Nos primeiros anos do século 21, a confiança de Washington nos militares nos seus estados-clientes só aumentou. Os EUA entregavam 1,3 bilhões de dólares ao ano ao Egito, como ajuda militar, e investiam só 250 milhões de dólares em programas de desenvolvimento econômico do país. Resultado disso, quando as manifestações populares sacudiram as bases do regime no Cairo em janeiro passado, os EUA imediatamente pensaram em uma “transição pacífica” com troca de generais. Nas palavras do New York Times, “investimento de trinta anos que rendeu bons dividendos, quando generais dos EUA e agentes de inteligência conheciam todos os nomes cogitados para formar um novo governo, amigos e colegas com os quais trabalharam e serviram”. “Transição pacífica”, no Egito, com apoio do exército, para manter a ditadura militar.

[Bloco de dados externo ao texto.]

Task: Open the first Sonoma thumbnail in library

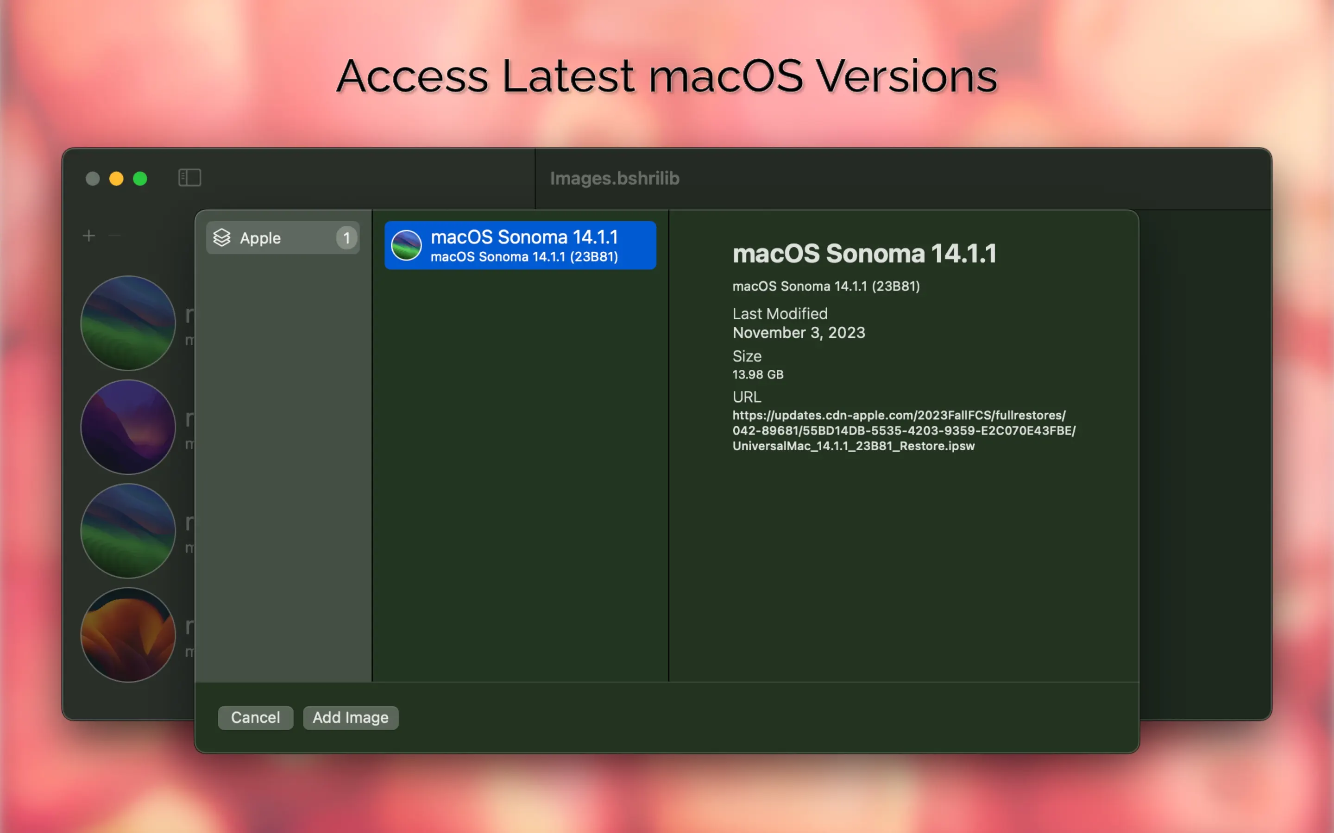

Em outros locais no Oriente Médio, Washington, desde os anos 1950s, sempre acompanhou a preferência britânica por aristocratas árabes, cultivando aliados como um Xá (no Irã), vários sultões (Abu Dhabi, Oman), vários emires (Bahrain, Kuwait, Qatar, Dubai), vários reis (Arábia Saudita, Jordânia, Marrocos). Em toda essa região, vasta e volátil, do Marrocos ao Irã, Washington cortejou regimes monárquicos aos quais ofereceu alianças militares, sistemas de armas norte-americanos, apoio da CIA para a segurança local, paraíso seguro nos EUA para o dinheiro daquelas monarquias e favores especiais às elites locais, entre as quais estudo e formação acadêmicas para os príncipes e nobres, com livre acesso às universidades norte-americanas ou escolas de formação de militares do Departamento de Defesa em todo o planeta.
Em 2005, a secretária de Estado Condoleezza Rice fez patético resumo de todo esse trabalho: “Há 60 anos, os EUA procuram a estabilidade à custa da democracia no Oriente Médio. Não conseguimos nem uma, nem outra”.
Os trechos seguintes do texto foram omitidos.